Fully-depleted devices such as fin field effect transistors (FinFETs) are candidates to enable scaling of next generation gate lengths to 14 nm and below. Fin field effect transistors (FinFETs) present a three-dimensional architecture where the transistor channel is raised above the surface of a semiconductor substrate, rather than locating the channel at or just below the surface. With a raised channel, the gate can be wrapped around the sides of the channel, which provides improved electrostatic control of the device.
The manufacture of FinFETs typically leverages a self-aligned process to produce extremely thin fins, e.g., 20 nm wide or less, on the surface of a substrate using selective-etching techniques. A gate structure is then deposited to contact multiple surfaces of each fin to form a multi-gate architecture.
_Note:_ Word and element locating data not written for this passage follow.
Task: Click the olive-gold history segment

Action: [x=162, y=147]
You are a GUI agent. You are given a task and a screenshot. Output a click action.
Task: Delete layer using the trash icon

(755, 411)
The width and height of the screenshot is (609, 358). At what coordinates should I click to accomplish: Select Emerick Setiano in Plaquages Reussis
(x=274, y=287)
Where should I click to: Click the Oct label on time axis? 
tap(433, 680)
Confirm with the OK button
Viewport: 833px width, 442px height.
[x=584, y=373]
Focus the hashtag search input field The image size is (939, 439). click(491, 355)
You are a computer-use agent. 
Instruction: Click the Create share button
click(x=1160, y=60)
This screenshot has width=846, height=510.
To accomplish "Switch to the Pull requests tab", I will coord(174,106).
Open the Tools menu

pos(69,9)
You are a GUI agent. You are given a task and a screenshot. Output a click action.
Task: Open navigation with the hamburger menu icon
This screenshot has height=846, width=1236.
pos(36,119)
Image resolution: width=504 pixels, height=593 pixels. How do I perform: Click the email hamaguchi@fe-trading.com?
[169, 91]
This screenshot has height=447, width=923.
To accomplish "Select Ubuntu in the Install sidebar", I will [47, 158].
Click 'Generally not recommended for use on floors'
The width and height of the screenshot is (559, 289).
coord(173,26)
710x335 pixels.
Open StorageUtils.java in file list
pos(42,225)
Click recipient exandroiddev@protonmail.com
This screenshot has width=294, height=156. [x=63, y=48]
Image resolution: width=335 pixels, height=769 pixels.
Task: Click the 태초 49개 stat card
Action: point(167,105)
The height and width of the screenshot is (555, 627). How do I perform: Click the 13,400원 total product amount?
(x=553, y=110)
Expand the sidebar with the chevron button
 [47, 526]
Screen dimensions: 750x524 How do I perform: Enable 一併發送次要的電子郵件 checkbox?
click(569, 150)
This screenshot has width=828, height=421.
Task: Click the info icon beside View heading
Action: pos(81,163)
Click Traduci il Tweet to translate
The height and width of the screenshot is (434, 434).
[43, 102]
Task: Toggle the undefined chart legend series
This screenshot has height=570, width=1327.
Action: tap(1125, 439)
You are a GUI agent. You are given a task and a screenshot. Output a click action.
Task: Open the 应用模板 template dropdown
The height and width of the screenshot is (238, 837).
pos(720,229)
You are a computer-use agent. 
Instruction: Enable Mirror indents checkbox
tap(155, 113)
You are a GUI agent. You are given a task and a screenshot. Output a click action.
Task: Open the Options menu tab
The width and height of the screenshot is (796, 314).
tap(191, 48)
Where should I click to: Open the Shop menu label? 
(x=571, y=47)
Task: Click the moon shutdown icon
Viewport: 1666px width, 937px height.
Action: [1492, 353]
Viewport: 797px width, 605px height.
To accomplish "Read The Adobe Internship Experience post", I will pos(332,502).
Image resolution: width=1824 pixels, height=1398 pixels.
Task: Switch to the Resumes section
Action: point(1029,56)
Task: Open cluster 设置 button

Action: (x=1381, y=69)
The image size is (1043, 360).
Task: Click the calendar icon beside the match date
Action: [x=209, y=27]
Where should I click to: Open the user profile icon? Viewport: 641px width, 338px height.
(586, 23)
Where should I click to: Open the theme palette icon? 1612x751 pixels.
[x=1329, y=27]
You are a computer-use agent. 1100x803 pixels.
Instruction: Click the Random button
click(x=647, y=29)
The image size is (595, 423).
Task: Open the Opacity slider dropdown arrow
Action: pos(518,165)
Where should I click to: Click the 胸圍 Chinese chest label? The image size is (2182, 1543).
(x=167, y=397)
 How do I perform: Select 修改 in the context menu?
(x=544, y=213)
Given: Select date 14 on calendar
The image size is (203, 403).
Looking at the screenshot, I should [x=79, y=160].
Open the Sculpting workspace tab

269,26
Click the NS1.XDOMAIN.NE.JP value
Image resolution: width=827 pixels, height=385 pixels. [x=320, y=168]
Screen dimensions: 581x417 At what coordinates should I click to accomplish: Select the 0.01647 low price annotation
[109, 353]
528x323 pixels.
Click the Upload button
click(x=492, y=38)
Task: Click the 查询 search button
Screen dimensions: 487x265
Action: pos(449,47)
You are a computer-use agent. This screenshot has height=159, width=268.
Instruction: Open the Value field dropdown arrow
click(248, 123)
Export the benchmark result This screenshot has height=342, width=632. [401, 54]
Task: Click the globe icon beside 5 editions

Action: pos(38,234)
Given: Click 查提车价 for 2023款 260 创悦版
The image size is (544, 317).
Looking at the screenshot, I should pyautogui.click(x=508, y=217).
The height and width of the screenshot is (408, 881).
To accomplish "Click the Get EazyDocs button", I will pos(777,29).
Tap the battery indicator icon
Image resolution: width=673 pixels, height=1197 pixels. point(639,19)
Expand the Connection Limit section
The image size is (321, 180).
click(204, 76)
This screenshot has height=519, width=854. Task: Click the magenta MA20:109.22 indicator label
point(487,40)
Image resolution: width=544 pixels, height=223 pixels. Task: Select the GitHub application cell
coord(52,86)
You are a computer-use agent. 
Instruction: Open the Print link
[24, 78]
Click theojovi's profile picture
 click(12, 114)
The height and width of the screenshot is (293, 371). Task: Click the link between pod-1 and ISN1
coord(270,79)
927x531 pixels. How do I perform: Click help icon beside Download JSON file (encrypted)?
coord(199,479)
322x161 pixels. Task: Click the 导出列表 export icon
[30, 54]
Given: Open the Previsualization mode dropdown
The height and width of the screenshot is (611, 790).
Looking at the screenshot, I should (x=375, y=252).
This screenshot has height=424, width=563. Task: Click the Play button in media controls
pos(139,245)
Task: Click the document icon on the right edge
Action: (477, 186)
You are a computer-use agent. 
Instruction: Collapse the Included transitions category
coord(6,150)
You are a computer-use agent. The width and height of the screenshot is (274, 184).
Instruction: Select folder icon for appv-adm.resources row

The gate structure may be formed using a gate-first or a gate-last fabrication process. A gate-last process, such as a replacement metal gate (RMG) process, utilizes a sacrificial or dummy gate, which is replaced by a functional gate after device activation, i.e., after dopant implantation into source/drain regions of the fins and an associated drive-in anneal, in order to avoid exposing the functional gate materials to the thermal budget associated with activation.
Compared with fins that are contiguous with the substrate, Applicant has observed that dielectrically-isolated FinFETs exhibit superior electrostatic control without requiring extensive sub-fin punch-through stop doping. Such an isolated structure increases device variability and improves leakage characteristics.
Fins having different heights may be used to locally define the channel length of different devices on the same substrate. However, notwithstanding recent developments, it remains a challenge to form isolated semiconductor fins on the same substrate that also have different fin heights.